#### Directive
Please copy out, word for word, the rows from the line with "at (352, 237)." up to and including the line with "The image size is (2576, 1400). What are", and nothing else.
** Start of Records provided **
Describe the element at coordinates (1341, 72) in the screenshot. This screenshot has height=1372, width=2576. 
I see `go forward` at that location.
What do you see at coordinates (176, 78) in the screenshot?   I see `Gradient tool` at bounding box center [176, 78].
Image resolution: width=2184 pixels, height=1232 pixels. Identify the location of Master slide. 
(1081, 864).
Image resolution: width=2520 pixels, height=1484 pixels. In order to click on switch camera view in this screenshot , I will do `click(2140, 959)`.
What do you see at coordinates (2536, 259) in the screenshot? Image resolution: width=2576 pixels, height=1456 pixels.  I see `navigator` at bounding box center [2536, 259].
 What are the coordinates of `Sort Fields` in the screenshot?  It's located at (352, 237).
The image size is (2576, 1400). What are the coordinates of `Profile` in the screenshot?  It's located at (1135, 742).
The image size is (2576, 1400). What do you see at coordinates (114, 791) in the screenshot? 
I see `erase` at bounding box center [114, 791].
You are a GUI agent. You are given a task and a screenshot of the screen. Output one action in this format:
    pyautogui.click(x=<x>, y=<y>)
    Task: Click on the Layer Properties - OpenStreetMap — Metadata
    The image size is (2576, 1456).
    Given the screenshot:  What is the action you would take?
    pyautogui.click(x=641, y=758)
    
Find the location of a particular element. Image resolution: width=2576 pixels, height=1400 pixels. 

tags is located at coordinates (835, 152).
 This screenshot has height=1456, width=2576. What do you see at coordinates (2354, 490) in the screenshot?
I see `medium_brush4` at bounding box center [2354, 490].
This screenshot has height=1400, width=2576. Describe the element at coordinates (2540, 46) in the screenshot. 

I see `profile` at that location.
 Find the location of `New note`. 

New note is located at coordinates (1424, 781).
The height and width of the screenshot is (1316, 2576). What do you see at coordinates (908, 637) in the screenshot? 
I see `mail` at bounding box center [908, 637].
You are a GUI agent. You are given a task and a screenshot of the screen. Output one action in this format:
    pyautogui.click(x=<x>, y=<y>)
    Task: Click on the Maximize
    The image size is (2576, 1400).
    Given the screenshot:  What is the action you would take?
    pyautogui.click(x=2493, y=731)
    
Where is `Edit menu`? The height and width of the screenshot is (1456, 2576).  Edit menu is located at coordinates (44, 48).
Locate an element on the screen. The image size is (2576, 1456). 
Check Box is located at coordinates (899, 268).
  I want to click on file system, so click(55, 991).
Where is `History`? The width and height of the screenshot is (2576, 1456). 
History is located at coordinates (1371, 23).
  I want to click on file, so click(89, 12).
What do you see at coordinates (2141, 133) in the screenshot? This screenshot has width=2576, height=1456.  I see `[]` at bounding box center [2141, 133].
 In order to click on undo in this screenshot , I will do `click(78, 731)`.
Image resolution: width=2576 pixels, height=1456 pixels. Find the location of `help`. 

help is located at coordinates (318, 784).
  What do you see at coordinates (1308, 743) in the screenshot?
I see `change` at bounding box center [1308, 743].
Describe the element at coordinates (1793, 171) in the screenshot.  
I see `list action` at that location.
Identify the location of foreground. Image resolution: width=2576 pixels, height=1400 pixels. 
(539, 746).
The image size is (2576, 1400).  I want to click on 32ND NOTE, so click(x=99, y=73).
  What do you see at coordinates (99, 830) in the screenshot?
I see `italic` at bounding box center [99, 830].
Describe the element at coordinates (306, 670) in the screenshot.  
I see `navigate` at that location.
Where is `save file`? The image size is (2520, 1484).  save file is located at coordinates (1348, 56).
** End of Records provided **
#### Answer for the task
 What are the coordinates of `Sort Fields` in the screenshot?  It's located at (352, 237).
The image size is (2576, 1400). What are the coordinates of `Profile` in the screenshot?  It's located at (1135, 742).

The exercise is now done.